== Reading passage ==
####

- Developer: Koei
- Publisher: Koei
- Designers: Julie Carlson David Johnson Stieg Hedlund
- Platforms: DOS, Windows
- Release: 1995
- Genre: Strategy
- Mode: Single-player

= Celtic Tales: Balor of the Evil Eye =

1995 strategy video game

Celtic Tales: Balor of the Evil Eye is a 1995 strategy video game developed and published by Koei for DOS and Windows.

==Gameplay==
Celtic Tales: Balor of the Evil Eye is a strategy game in which the player is a Celtic chieftain.

####

== The tasks ==
[1] Answer from the Celtic Tales entry:
(a) In what year was the game released?
(b) On which platforms was it released?
(c) What role does the player take in the game?
[2] List every designer named in the Celtic Tales entry.
[3] Edit the Celtic Tales entry, replacing "DOS" with "MS-DOS" throughout. Begin at the words "- Developer: Koei" and stop after "DOS and Windows.".
The data after the Celtic Tales entry come from a separate source.

== Material ==

####

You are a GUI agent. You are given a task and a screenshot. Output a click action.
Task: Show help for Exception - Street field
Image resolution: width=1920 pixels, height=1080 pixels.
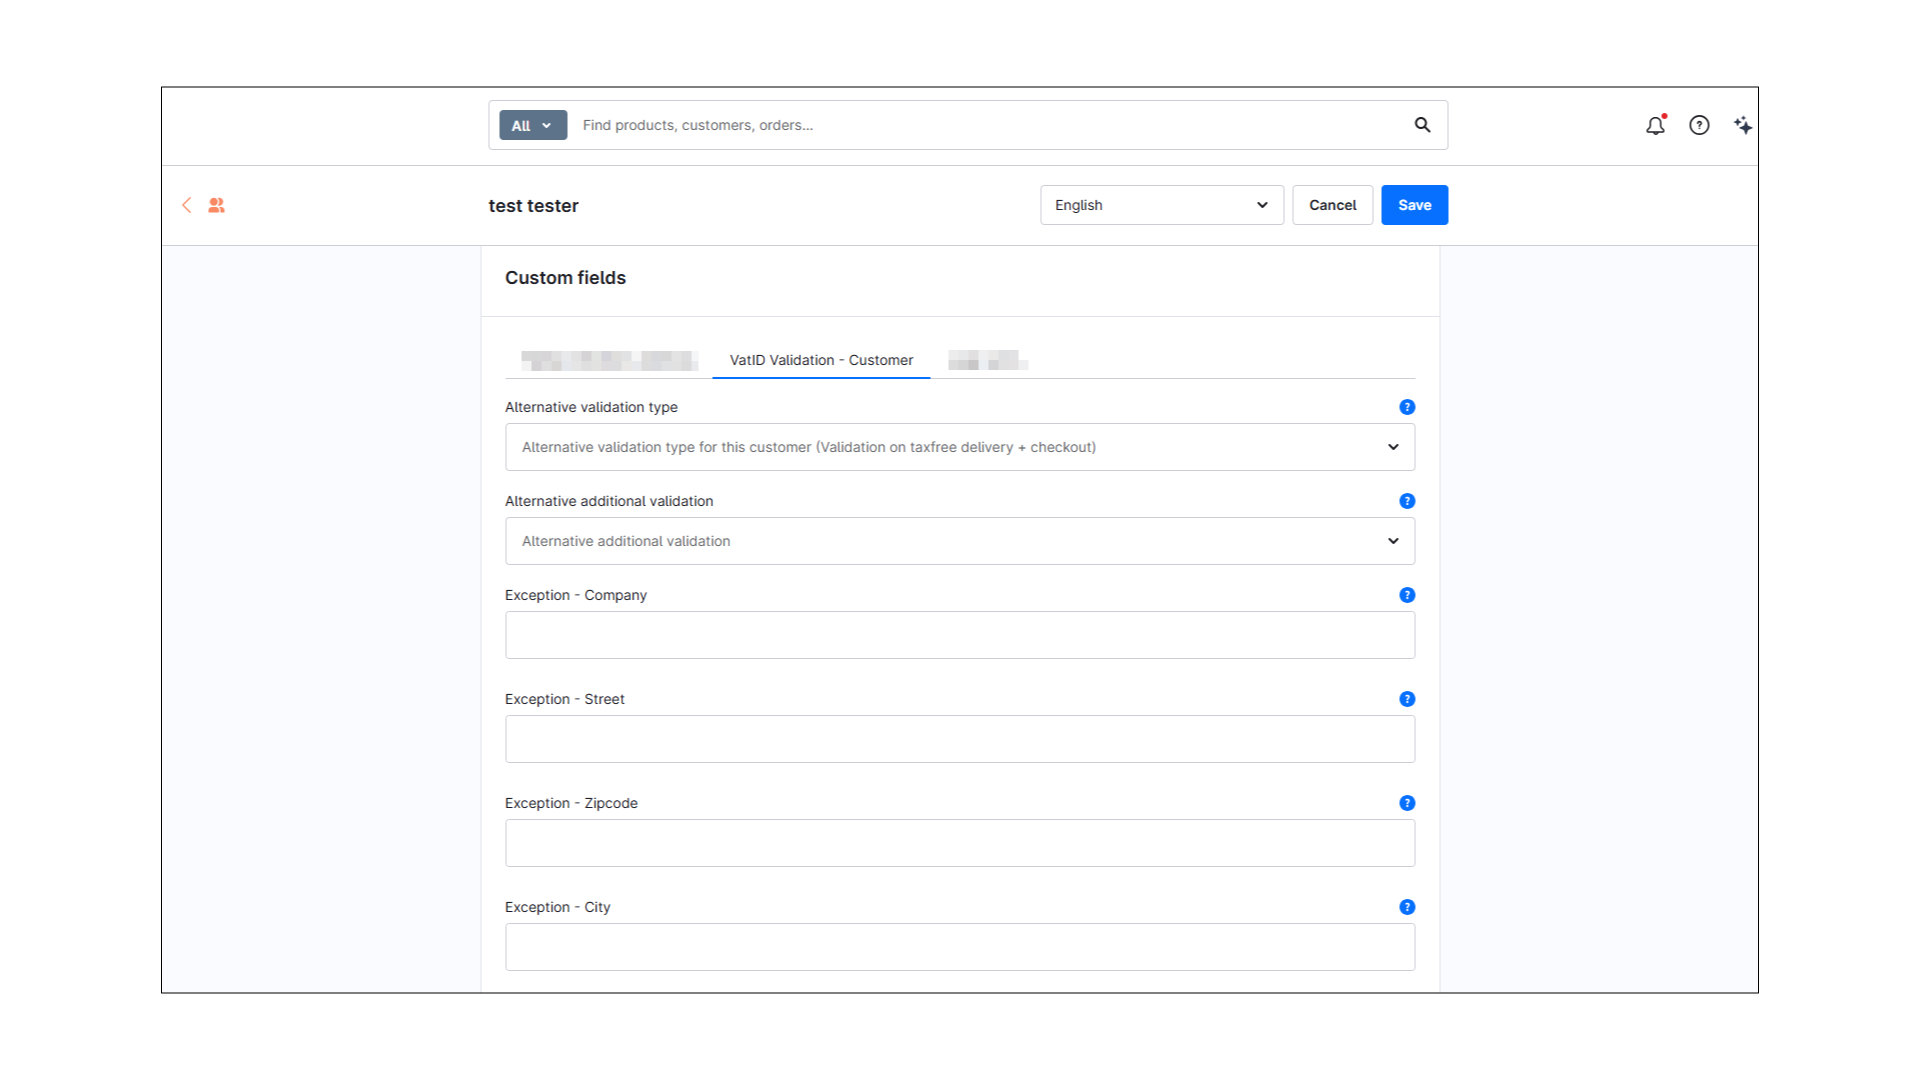(x=1407, y=699)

####

== Solutions below ==
[1]
(a) 1995
(b) DOS and Windows
(c) A Celtic chieftain

[2]
Julie Carlson
David Johnson
Stieg Hedlund

[3]
- Developer: Koei
- Publisher: Koei
- Designers: Julie Carlson David Johnson Stieg Hedlund
- Platforms: MS-DOS, Windows
- Release: 1995
- Genre: Strategy
- Mode: Single-player

= Celtic Tales: Balor of the Evil Eye =

1995 strategy video game

Celtic Tales: Balor of the Evil Eye is a 1995 strategy video game developed and published by Koei for MS-DOS and Windows.